## PROBLEM DETAILS
Set down precisely the lines from the line with "You are a computer-use" through the end of the material, inclusive, and no pictures.
────────────────
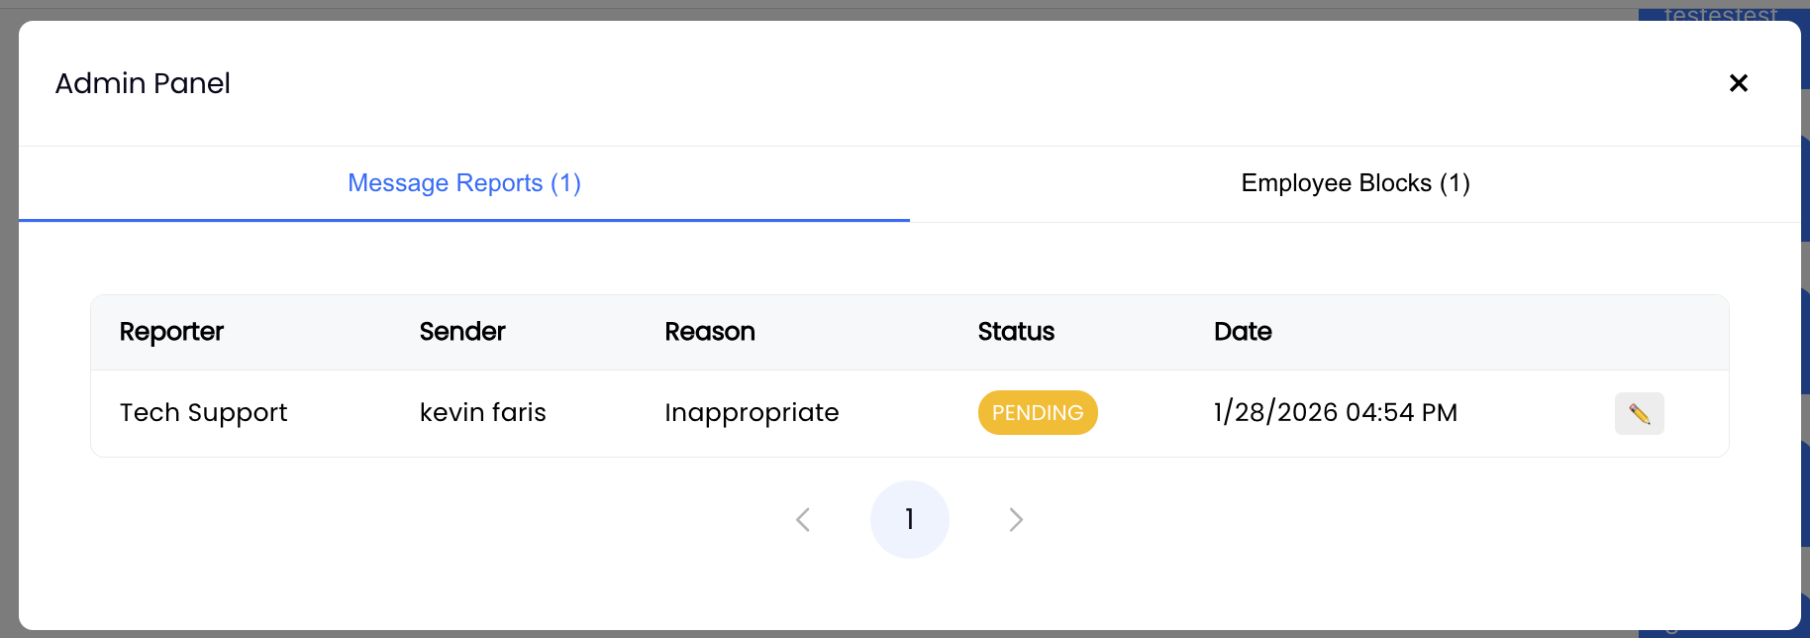Click the Sender column header
This screenshot has width=1810, height=638.
(462, 332)
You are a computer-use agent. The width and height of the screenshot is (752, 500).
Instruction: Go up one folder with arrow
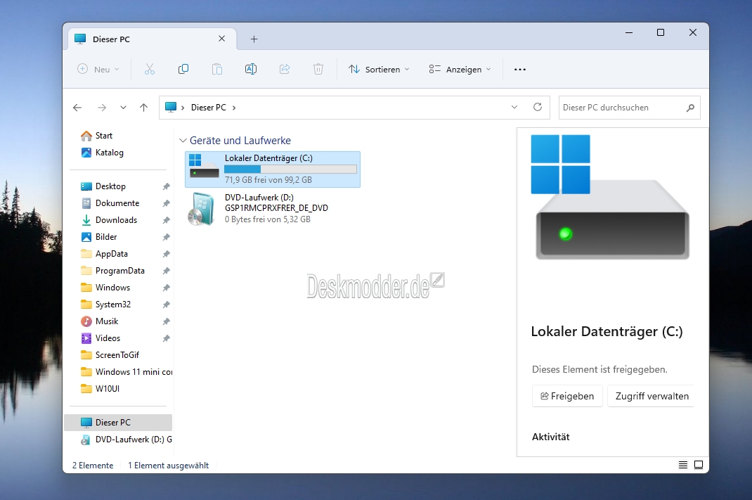pos(143,108)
────────────────
## RESPONSE BOX
You are a computer-use agent. The width and height of the screenshot is (752, 500).
Instruction: Go up one folder with arrow
pos(143,108)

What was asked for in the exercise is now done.